At this point I think we need to bring into the discussion the problem of the function of the intellectual. It is absolutely true that when I write a book I refuse to take a prophetic stance, that is, the one of saying to people: here is what you must do—and also: this is good and this is not. I say to them: roughly speaking, it seems to me that things have gone this way; but I describe those things in such a way that the paths of attack are delineated. Yet even with this approach I do not force or compel anyone to attack. So then, it becomes a completely personal issue when I choose, if I want, to take certain courses of action with reference to prisons, psychiatric asylums, this or that issue.
But I say that political action belongs to a category of participation completely different from these written or bookish acts of participation. It is a problem of groups, of personal and physical commitment. One is not radical because one pronounces a few words; no, the essence of being radical is physical; the essence of being radical is the radicalness of existence itself.' (184-191)
Foucault's interviews are useful because in them he provides explanations of his more controversial theses and responds to critics. Also interesting because within the interviews he often discusses topics which he does not address elsewhere, or only touches on elsewhere. Interesting read--although I don't think it's so necessary for anyone building a Foucault library. My advice: get it from the library, photocopy the best parts.

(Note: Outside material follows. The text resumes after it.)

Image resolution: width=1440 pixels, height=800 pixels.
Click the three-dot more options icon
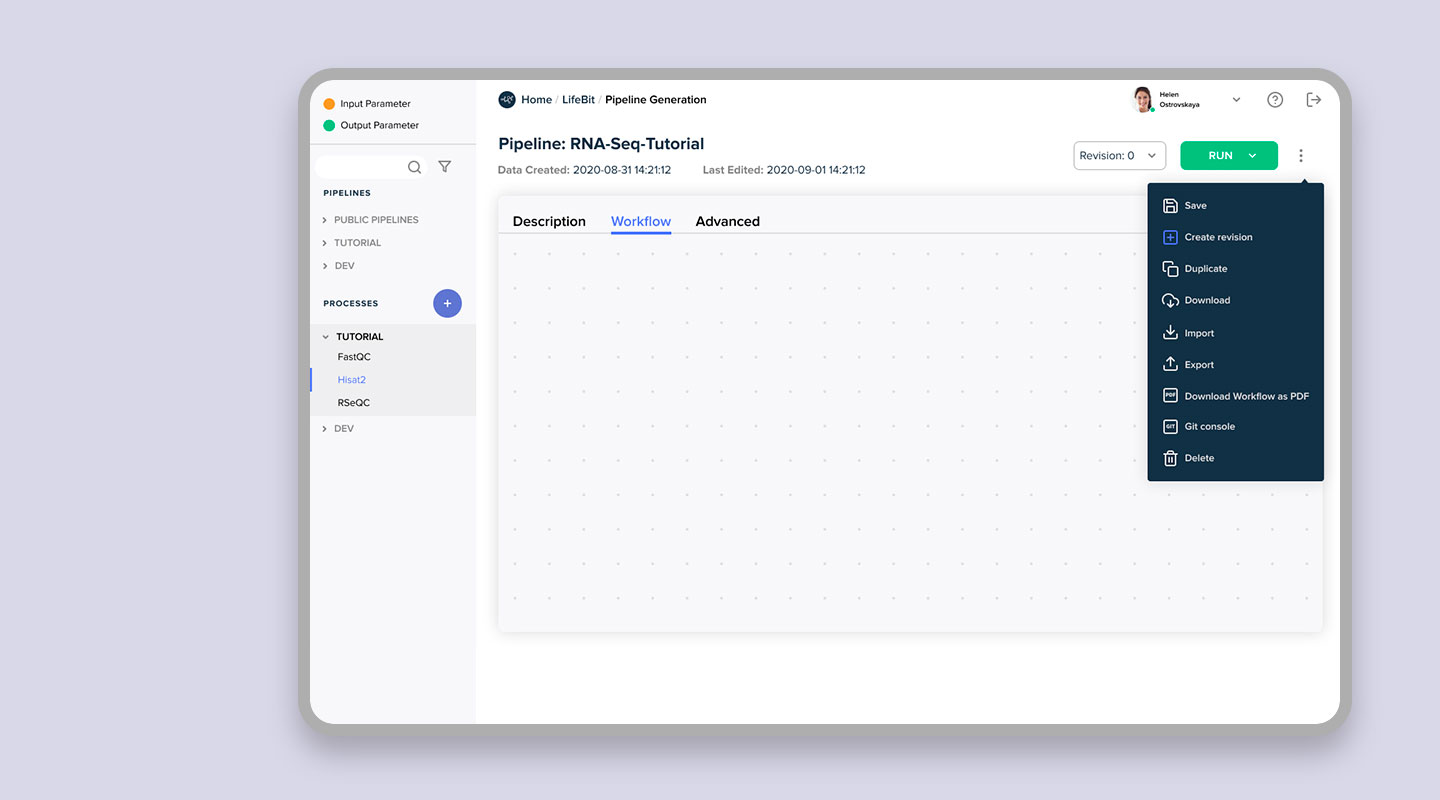[x=1301, y=156]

Exploring connections among the following interviews: "Friendship as a Way of Life," "The Ethics of the Concern for Self," "The Aesthetics of Existence," and "Sex, Power, and the Politics of Identity." Foucault generously gives so much thought to work with. Creativity is the name of the game here when utilizing his ideas, making creative connections among and with them within the context and concerns of cultivating discourses of criticality... :)
I thought Foucault was god as an undergrad and I read whatever I could lay my slimy paws on. This is a bunch of interviews and lectures. Some good, some rehashed, some filthy. Not an intro to his thought or writing, but interesting if you're familiar with his work.